Adds indexes to Price property.
Performs a parallel aggregation of all trade objects stored in the data grid. This aggregation step is done 20 times to obtain an "average run time" to ensure that the test takes into account garbage collection.
Loads 400,000 trade objects into the data grid.
Repeats steps 2 and 3.
Loads 600,000 trade objects into the data grid.
Repeats steps 2 and 3.
Loads 800,000 trade objects into the data grid.
Repeats steps 2 and 3.
Loads 1,000,000 trade objects into the data grid.
Repeats steps 2 and 3.

Client Considerations: The test client itself is run on an Intel Core Duo iMac which is marked as local storage disabled. The command line used to start the client was:

java ... -Dtangosol.coherence.distributed.localstorage=false -Xmx128m -Xms128m com.tangosol.examples.coherence.invocable.TradeTest

O.5.2 This "Test Suite" (and Subsequent Results) Includes Data from Four "Test Runs":

Start 4 JVMs on one Xserve - Perform a "test run"
Start 4 JVMs on each of two Xserves - Perform a "test run"
Start 4 JVMs on each of three Xserves - Perform a "test run"
Start 4 JVMs on each of four Xserves - Perform a "test run"

Server Considerations: In this case a "JVM" refers to a cache server instance (that is, a data grid node) that is a standalone JVM responsible for managing/storing the data. I used the DefaultCacheServer helper class to accomplish this.

The command line used to start the server was:

java ... -Xmx384m -Xms384m -server com.tangosol.net.DefaultCacheServer

O.5.3 JDK Version

The JDK used on both the client and the servers was Java 2 Runtime Environment, Standard Edition (build 1.5.0_05-84)

O.6 The Results

As you can see in the following graph the average aggregation time for the aggregations decreases linearly as more cache servers/machines are added to the data grid!

Note:

The lowest and highest times were not used in the calculations below resulting in a data set of eighteen results used to create an average.

Figure O-1 Average Aggregation Time

Description of "Figure O-1 Average Aggregation Time"

Similarly, the following graph illustrates how the aggregations per second scales linearly as you add more machines! When moving from 1 machine to 2 machines the trades aggregated per second double, when moving from 2 machines to 4 machines the trades aggregated per second double again.
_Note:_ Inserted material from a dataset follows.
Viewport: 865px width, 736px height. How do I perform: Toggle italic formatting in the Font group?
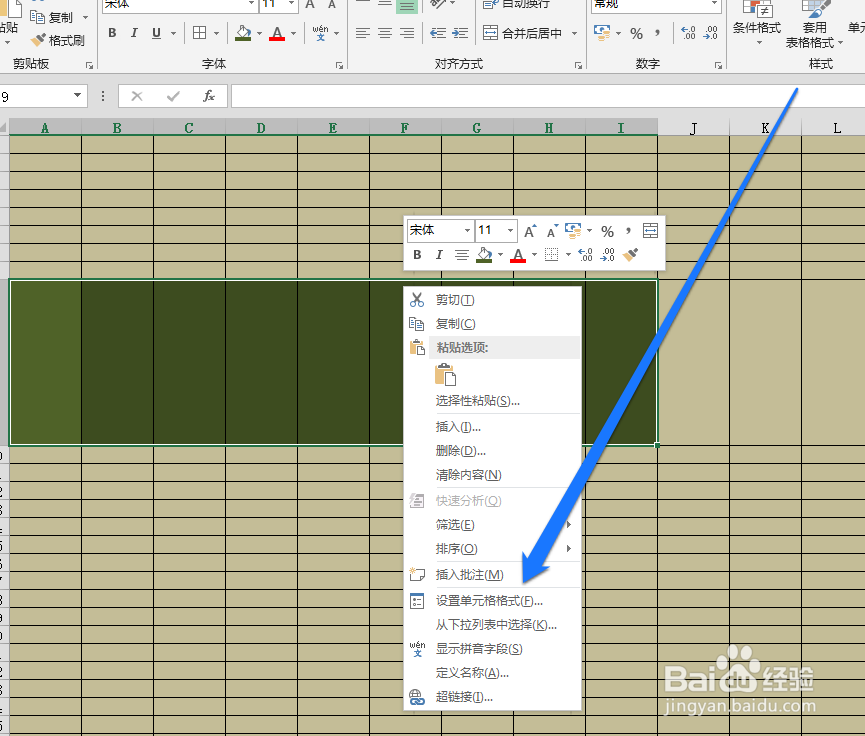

Figure O-2 Aggregation Scale-Out

Description of "Figure O-2 Aggregation Scale-Out"

Note:

FAILOVER!

The above aggregations will complete successfully and correctly even if one of the cache servers or and entire machine fails during the aggregation!

O.7 Conclusion

Combining the Coherence data grid (that is, partitioned cache) with the InvocableMap features enables:

Applications to scale out data grid calculations linearly;
Groups to meet increasingly aggressive SLAs by dynamically/transparently adding more resources to the data grid. That is, if you need to achieve 1,837,932 trade aggregations per second all that is required is to start 16 more cache servers across four more machines.